Eddie’s Signature Move
Eddie uses what is referred to as a “dart” where he uses his footwork to strike with his cross while shifting off in a lateral motion to escape counters. He’s used this quite often against a variety of opponents.
I want to bring up an important technical detail about what went wrong when Eddie tried this against Conor McGregor. When Eddie darted at Conor, he was immediately drop afterwards. This happen quite a few times throughout the match actually.
The question raised here is why? Why did he get dropped? Aside from Conor’s good timing, if you noticed Eddie darting in, you’ll see that he moved too much in a straight line, right towards the power of Conor’s left hand. More specifically, Eddie didn’t bump his lead leg out to take a steep angle away from Conor’s power hand, as a result, you see Conor connecting with his left hand.

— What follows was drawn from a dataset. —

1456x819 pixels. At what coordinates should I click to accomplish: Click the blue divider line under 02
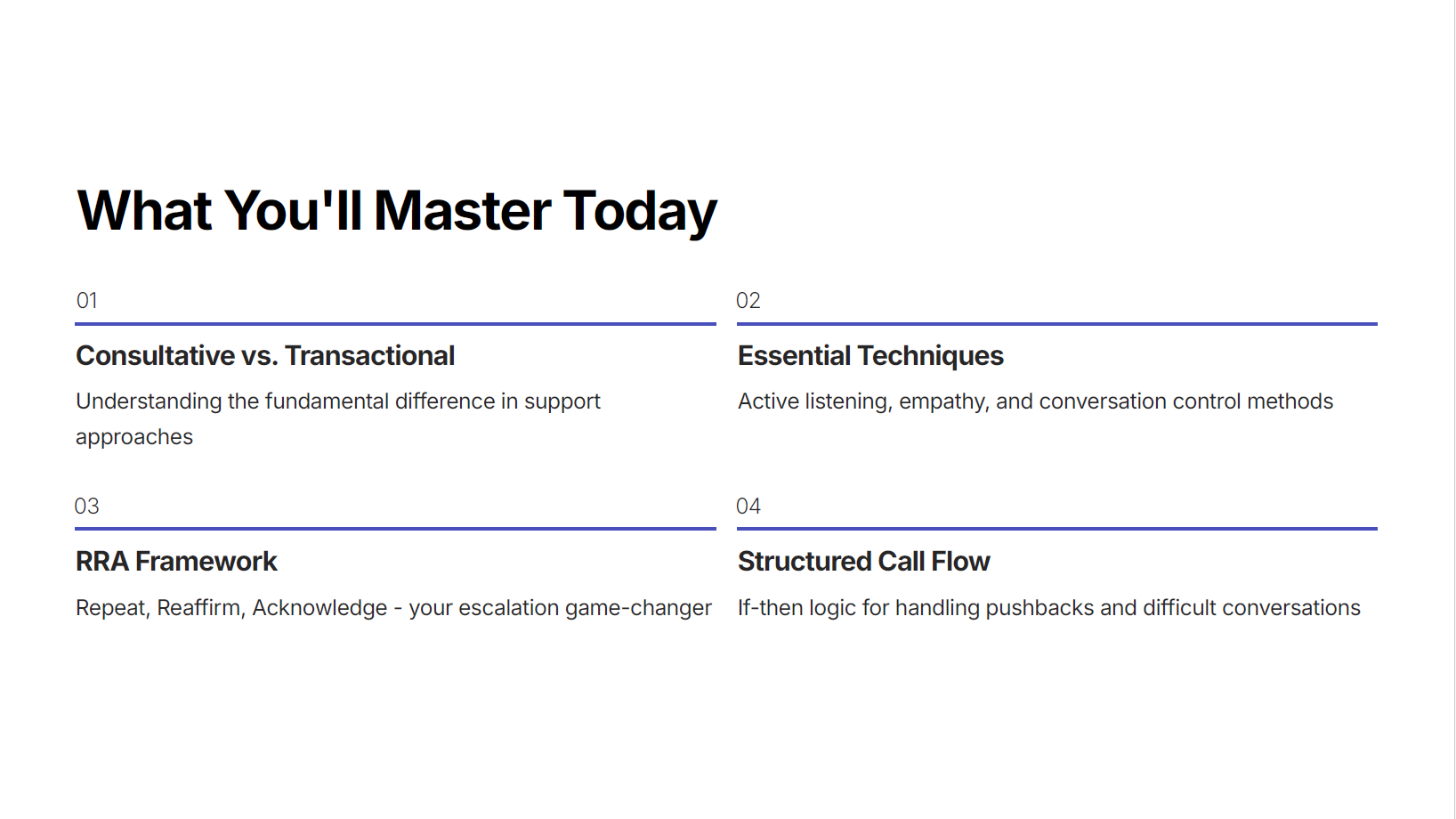point(1057,324)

To illustrate what it means to bump the lead leg out, look at previous fights where Eddie constantly demonstrates moving laterally while darting. He does this by bumping his lead leg out laterally to move away from counters.

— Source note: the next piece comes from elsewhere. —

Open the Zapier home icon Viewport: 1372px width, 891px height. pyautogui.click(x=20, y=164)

The ideal way to throw the dart without eating counters is by taking a steep angle while moving away laterally from the opponent’s power hand. In previous write ups, I mentioned how successful T.J. Dillashaw was using this repeatedly to land strikes while avoiding counters in a rematch against Raphael Assuncao.
Against a fighter who mirrors your stance, it’s a little easier if you dart outside their lead leg as demonstrated by Dillashaw. If you want to see a detailed example of the steep angle while darting, check out this Gif Image breaking down the exact execution.

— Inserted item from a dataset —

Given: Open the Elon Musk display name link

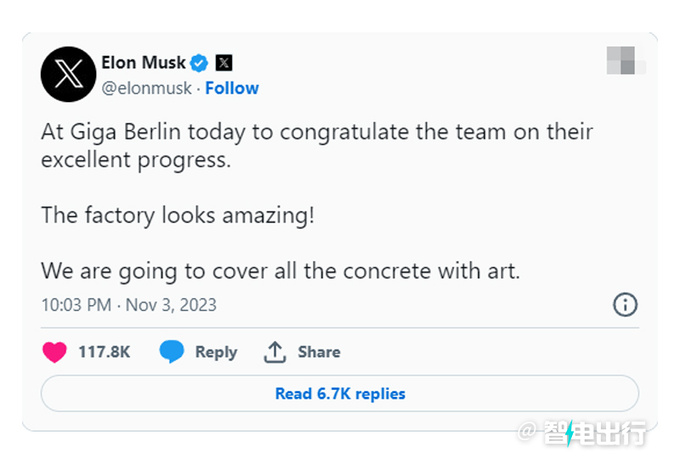Looking at the screenshot, I should tap(143, 62).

Fighters tend to use slight variations of the dart, but in Dillashaw’s case, he makes slight adjustments in his footwork to ensure he movements take a deep angle for defensive purposes. With a lack of defensive action and Eddie’s risky execution of the dart without bumping his lead leg laterally, this drove him right into Conor’s punishing left hand.
Eddie made great use of his inside leg kicks. Conor has a very strong tendency to pursue the left hand, but Eddie was able to shut it down using kicks for a while. Eddie would regularly kick Conor’s inside leg in, throwing him off balance. This was an important tool that Eddie could have benefited from if he had built more onto it. In order for a fighter to uncork that left hand power shot, they need their stance firmly grounded, so by delivering leg kicks to Conor, Eddie took away his stance. Without a sturdy stance, Conor’s left hand was essentially taken away as well. The broken stance presented Eddie with the ability to pursue more offense, but Eddie didn’t follow up very much.
In the rematch between Michael Bisping vs Dan Henderson, Bisping made good use of kicks to kill the stance and follow up. Check out this example to get an idea of how Bisping took away Henderson’s power hand and followed up with more strikes.
Defeat In Hindsight
After getting cracked, Eddie admittedly mentioned on Chael Sonnen’s show his disappointment about deviating from his game-plan. He had intended to originally apply more wrestling and to circle out of Conor’s lead leg, but instead reverted to his boxing, while circling to the other direction, making it hard to get the single leg takedown.
Conor wasn’t so heavy on the kicks this time like he has been in the past. It seems to be an energy efficient process in controlling his pace. He did throw in his usual kicks, but it served more to provide different looks to make his offensive rhythm unpredictable. Conor played an effective and controlled game against Eddie Alvarez. It was the left hand, distance management and precision that transcended Conor into becoming the first simultaneous two-weight UFC world champ.
Who’s next? Who can match Conor’s technical brilliance?